— Set problem —
Copy the part of the listing that opens with the line containing "This screenshot has height=1536, width=1400." and closes with the line containing "point(345,1021)", reproducing those lines verbatim and nothing else.

— Dataset content —
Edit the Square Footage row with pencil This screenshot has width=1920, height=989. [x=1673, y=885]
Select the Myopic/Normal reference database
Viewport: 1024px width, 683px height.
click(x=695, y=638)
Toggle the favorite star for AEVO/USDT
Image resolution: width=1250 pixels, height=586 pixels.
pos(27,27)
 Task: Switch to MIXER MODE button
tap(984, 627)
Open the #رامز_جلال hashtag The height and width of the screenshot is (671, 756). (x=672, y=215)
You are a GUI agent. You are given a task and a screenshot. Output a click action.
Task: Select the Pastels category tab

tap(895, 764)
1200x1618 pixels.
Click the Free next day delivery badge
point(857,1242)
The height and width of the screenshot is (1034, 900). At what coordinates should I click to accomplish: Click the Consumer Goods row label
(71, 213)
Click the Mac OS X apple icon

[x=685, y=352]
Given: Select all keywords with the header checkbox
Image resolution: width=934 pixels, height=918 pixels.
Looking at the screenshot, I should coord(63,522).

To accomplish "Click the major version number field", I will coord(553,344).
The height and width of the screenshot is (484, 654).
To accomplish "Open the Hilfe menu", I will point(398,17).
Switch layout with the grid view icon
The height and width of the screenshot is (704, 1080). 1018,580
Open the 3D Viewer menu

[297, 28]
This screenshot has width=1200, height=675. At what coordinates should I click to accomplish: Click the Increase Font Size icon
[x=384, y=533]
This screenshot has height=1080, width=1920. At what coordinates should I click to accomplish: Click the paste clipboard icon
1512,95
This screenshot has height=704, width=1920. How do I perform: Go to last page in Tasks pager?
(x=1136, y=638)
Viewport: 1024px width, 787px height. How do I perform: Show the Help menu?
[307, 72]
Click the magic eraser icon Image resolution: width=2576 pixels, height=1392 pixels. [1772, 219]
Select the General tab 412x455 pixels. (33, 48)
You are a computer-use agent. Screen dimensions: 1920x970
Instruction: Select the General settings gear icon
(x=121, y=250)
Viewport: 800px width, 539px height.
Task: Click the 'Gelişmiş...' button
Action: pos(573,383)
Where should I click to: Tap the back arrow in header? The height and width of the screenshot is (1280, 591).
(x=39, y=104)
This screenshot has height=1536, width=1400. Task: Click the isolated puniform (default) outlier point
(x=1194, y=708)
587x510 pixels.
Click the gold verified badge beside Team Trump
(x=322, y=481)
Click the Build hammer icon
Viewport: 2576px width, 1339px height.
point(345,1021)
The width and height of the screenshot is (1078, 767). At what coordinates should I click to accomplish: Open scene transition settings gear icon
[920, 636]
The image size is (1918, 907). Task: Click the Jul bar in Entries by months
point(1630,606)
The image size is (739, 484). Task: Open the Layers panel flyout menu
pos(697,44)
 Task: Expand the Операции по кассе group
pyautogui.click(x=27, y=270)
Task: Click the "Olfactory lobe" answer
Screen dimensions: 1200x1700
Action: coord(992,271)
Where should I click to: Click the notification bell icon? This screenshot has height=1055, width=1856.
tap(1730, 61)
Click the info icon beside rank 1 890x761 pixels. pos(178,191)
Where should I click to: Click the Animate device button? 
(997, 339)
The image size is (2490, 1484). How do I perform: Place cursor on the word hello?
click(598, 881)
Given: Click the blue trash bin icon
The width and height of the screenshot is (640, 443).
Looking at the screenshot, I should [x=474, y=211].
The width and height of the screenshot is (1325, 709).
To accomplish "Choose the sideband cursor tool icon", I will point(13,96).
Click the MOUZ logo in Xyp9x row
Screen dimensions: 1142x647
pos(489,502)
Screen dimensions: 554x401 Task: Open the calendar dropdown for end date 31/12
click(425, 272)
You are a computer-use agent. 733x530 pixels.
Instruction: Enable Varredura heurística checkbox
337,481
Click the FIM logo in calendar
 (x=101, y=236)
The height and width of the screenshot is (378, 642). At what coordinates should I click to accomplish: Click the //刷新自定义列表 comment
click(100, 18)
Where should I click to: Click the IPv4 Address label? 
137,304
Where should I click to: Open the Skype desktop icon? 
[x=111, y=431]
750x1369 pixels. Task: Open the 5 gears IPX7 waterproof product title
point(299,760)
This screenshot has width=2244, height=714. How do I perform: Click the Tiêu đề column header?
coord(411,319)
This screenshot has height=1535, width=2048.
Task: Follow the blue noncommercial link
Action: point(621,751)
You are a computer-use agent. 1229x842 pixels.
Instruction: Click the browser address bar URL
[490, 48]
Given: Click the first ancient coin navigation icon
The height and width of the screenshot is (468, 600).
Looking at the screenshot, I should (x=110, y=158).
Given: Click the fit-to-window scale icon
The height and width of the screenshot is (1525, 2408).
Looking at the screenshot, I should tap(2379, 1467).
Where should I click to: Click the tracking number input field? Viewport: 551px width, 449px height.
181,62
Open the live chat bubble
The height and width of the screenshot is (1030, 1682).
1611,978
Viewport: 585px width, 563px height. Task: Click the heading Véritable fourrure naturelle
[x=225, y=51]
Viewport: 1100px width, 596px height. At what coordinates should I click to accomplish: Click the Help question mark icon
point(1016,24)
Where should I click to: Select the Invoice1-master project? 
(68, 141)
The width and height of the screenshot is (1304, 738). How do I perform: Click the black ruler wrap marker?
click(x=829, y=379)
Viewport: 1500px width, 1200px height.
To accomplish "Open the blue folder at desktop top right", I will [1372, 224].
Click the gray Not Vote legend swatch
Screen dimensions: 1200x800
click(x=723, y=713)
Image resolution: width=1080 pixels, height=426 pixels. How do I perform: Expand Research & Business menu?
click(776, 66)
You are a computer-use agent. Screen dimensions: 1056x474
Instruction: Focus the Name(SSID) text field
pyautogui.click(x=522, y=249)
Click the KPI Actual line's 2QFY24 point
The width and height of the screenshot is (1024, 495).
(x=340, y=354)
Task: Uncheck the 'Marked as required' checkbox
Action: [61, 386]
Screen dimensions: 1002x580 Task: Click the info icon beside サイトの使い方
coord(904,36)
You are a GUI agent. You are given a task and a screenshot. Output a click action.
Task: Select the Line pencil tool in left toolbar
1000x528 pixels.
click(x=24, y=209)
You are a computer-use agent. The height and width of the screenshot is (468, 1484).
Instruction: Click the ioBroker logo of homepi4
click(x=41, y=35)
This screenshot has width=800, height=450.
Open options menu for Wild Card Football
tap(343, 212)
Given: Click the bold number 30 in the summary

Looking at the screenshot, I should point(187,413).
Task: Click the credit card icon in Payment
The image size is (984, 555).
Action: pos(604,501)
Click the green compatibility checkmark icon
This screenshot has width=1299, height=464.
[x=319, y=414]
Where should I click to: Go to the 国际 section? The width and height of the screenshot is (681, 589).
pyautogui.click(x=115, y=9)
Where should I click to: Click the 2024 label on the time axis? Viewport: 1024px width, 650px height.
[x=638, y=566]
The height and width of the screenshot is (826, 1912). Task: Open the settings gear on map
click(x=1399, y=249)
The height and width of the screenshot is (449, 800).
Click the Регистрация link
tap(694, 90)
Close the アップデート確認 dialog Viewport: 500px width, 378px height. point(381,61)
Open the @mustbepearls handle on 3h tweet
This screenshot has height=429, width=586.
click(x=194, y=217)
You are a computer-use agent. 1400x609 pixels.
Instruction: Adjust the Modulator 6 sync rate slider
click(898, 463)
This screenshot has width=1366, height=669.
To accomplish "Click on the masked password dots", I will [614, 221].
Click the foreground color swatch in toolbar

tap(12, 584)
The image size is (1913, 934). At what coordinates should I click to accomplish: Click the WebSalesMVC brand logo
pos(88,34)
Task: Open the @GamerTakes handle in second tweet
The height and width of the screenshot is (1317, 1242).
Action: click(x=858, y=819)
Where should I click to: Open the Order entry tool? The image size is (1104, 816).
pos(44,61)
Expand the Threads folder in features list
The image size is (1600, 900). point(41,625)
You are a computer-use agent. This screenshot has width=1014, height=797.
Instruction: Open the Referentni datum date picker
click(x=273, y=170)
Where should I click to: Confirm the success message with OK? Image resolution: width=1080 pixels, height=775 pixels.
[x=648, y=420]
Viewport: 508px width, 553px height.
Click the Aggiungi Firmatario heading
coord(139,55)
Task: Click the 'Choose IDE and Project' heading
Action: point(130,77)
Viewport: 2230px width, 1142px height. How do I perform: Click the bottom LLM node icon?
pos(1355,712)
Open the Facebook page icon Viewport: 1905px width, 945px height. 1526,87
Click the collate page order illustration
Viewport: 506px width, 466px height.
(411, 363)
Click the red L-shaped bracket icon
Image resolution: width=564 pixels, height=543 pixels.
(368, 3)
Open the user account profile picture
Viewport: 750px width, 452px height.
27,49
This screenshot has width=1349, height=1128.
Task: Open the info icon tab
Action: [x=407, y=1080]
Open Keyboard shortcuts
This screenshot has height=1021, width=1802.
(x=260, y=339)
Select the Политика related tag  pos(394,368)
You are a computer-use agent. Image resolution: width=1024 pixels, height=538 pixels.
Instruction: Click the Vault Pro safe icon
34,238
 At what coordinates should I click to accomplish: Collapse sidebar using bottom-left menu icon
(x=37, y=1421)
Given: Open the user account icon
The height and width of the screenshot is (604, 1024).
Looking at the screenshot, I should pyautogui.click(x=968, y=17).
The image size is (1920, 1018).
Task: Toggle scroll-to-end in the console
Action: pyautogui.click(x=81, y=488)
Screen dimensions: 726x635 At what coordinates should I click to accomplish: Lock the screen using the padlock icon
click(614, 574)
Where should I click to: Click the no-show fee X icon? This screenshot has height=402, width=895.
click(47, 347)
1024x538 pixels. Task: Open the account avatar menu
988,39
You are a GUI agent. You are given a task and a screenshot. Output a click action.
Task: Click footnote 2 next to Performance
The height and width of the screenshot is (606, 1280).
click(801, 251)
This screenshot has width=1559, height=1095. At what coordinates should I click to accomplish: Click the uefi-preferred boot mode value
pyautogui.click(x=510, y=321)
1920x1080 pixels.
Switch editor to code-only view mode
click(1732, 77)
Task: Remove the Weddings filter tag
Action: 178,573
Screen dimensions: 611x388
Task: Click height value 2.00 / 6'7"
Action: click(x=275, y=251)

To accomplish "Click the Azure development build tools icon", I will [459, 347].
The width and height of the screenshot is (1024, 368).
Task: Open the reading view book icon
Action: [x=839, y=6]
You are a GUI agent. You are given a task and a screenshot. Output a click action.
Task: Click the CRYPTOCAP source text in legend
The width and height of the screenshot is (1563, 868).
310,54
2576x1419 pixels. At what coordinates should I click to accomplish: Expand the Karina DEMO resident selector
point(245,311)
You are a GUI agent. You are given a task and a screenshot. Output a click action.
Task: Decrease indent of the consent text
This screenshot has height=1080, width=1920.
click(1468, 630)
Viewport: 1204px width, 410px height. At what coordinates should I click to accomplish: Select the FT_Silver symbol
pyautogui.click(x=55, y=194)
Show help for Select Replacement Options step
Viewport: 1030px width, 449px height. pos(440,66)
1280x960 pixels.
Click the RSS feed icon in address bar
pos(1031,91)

— Exercise result —
This screenshot has height=1536, width=1400. Task: Click the isolated puniform (default) outlier point
(x=1194, y=708)
587x510 pixels.
Click the gold verified badge beside Team Trump
(x=322, y=481)
Click the Build hammer icon
Viewport: 2576px width, 1339px height.
point(345,1021)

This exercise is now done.